In leading the response to these challenges, Biya has brought an unusual personal style that often eschews the front of the stage, without any apparent personal need to engage in diplomatic presenteeism or performative summitry.
He is a habitual non-attendee at many gatherings of African leaders.
Even back home, with his measured speech and cautious tone, Biya has for many years spaced his personal interventions, largely delegating the day-to-day running of the government, and handling of technical dossiers, to a succession of prime ministers.
Unexplained absences from public view have been nothing out of the ordinary for this most enigmatic of presidents.
Rumours that he has died do surface from time to time, largely because of these unannounced disappearances from the scene.
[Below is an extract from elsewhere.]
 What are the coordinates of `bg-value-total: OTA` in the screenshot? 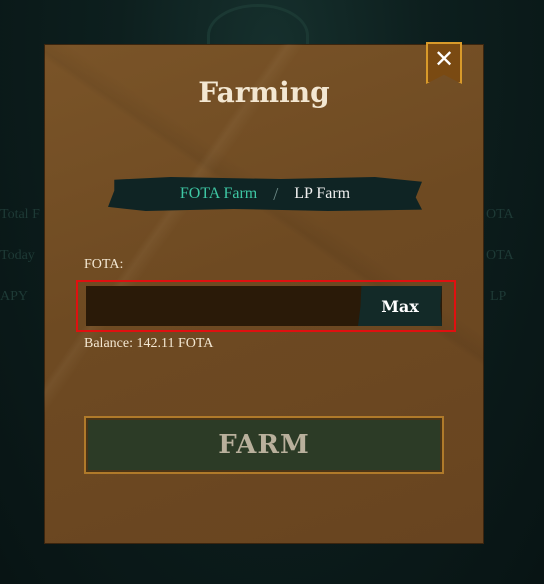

But this low-key style belies the determination with which he contrived his arrival in power in 1982, elbowing aside his patron and predecessor.
Ahmadou Ahidjo, promising liberalising change before entrenching a hold on the presidency that no subsequent challenger or campaign of protest has managed to shift.
As a wave of multi-party democratising change swept across much of Africa at the beginning of the 1990s, Biya was one of several incumbent leaders to shrewdly adapt, allowing sufficient reform to take the heat out of mass protest while nevertheless firmly keeping control.
Since one narrow election victory back in 1992, he has shrugged off subsequent political challenges, helped perhaps by manipulation of the polls and certainly by the divisions among often tactically inept opponents.
Now, with Biya’s current seven-year term drawing to an end in November 2025, supporters have even been pressing the 91-year-old to stand again.
Critics feel that it is long past time for Cameroon’s national leadership to pass to a younger generation who could tackle national problems and explore opportunities for development and progress with more speed and dynamism.